Club closures will kill Saint-Tropez

Petition launched to save bars of the rich and famous from demolition

SAINT-TROPEZ beach clubs, which for decades have welcomed film, sports and pop stars and the "famous for being famous," have launched a petition against their demolition under coastline planning laws.

The president of the Pampelonne beach club owners' association, Carol Balligand, said the plans envisage the complete destruction of all the beach facility buildings.

"If nothing is done about it, it means the death of Pampelonne as we know and love it," she said.

Replacement clubs would have no sea view and be smaller, with fewer sun loungers, she said. What is more, some plots could be allocated to big hotel groups, not existing club owners. "It's the whole spirit of Pampelonne, which has grown up over nearly 60 years, that will disappear," she said.

The club owners' association has launched a petition online and on the beach and says it has collected thousands of names. They have also threatened to strike if the plans are confirmed.

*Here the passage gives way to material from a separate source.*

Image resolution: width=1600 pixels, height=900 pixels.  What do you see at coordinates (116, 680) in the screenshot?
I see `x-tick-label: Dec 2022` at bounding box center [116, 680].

The clubs have an annual turnover of e40 million a year and employ some 600 people.

The plans are out to public consultation and would need a final OK from the state, though the mairie has already agreed them in principle.

The mairie of Ramatuelle has drawn up new strict regulations for the 4.5km sandy beach at Pampelonne, which has been fashionable since Et Dieu Créa la Femme was filmed there with Brigitte Bardot in 1955.

One famous venue, Club 55, started as a beach hut serving food to the crew and now entertains diners like King Abdullah of Jordan or King Carl Gustaf of Sweden. Leonardo DiCaprio, Bruce Willis, Paris Hilton, Penélope Cruz, Kate Moss and Bono are among other celebrities spotted on the beach in recent years, while Pamela Anderson married Kid Rock in a yacht off the shore.

The plans mean the clubs could be demolished in 2012 and rebuilt further from the sea in light construction without difficult-to-remove material such as concrete and behind a "dune" constructed along the beach. Any in front of the dune would have to be taken down each autumn, the draft plans say. The number of clubs, currently 27, would also be limited to 23.

Mayor Roland Bruno says new rules are needed to find a happy medium between the preservation of nature and tourism, the clubs having proliferated in what is now officially classed as a "remarkable natural area".

Gulf of Saint-Tropez tourism director Emmanuel Bertrand said some of the clubs break Loi Littoral rules on allowing a sufficient strip of public space by the sea, some are too solidly constructed for a protected natural area and overall they cover too much of the beach.

"It is either a compromise or the state will demand the beach is stripped of clubs completely," he said. Mr Bertrand added the "dune" would be a reconstruction of an existing feature and only around a metre high.